There are of course also the opposite examples, where African students have had excellent experience in some Indian Universities, and gone back as important figures and as ambassadors of Indian values. In Jawaharlal Nehru University for example, African students and African Studies has been encouraged. Students have come from Africa for Masters, M.Phil and PhD programmes. It is a pity that no such admission will take place in 2017, and will decrease in coming years, since research is being discouraged in this institution, which is among those that encourages multiculturalism and actively resists racism in all its forms. And such examples of critical thinking should become the dominant trend, instead centres for the study of exclusion are being shut down.
The attacks on African students was strongly condemned by African envoys, and there was concern in the Indian Government. This concern has translated into some security measures in sensitive places. It has not generated enough of social pressure so as make sure that there is a more harmonious atmosphere where racism is taken seriously as a social crime.
In is not only African students, but even some from the Northeast India, from Nepal and other places complain of racism in public places, markets and in universities, where they were derided as ‘chinky’ and Chinese. There is therefore a tendency to demonise, vilify, homogenise and see as inferior people who are ‘not like us’, while there is little acknowledgement or truth of who this ‘us’ really is, and how much difference and plurality there is in us itself.

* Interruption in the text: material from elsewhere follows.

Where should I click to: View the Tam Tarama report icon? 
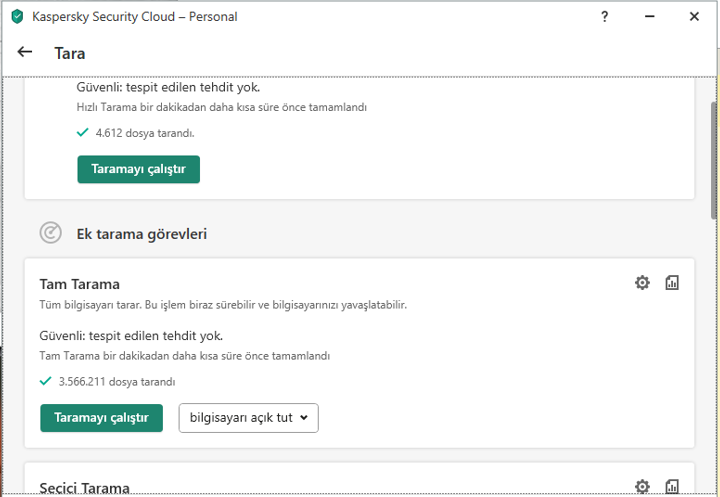point(672,283)
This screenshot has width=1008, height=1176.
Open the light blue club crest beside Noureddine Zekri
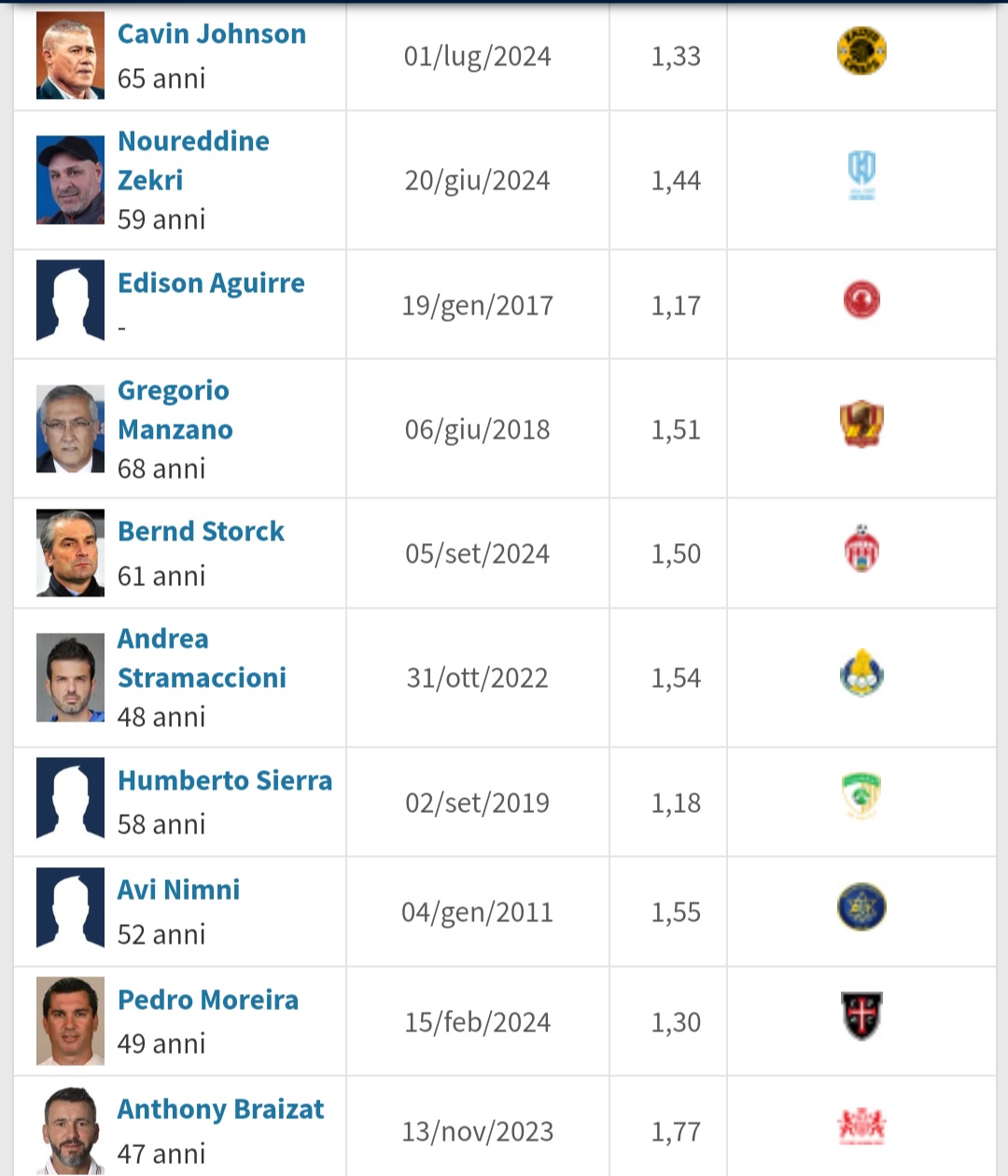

Ultimately, it is clear that we need a better public culture. The media is a major area of public education. The night after night debate on the same issues of the great Indian nationalism, should perhaps harp on this aspect also. Racism is based on bias against colour based on a self superiority. A collective of such community thinking turns into a lynch mob. Those who have such bias on the basis of colour, also have bias against another religion, against gender, against difference. They cannot even understand that there can be different types of nationalism.
In India, as in many places this fight against racism is a major challenge, as biases are steeped and being entrenched in society and in institutions, from universities to courts. So the fight against racism is a major process of changing public and social culture.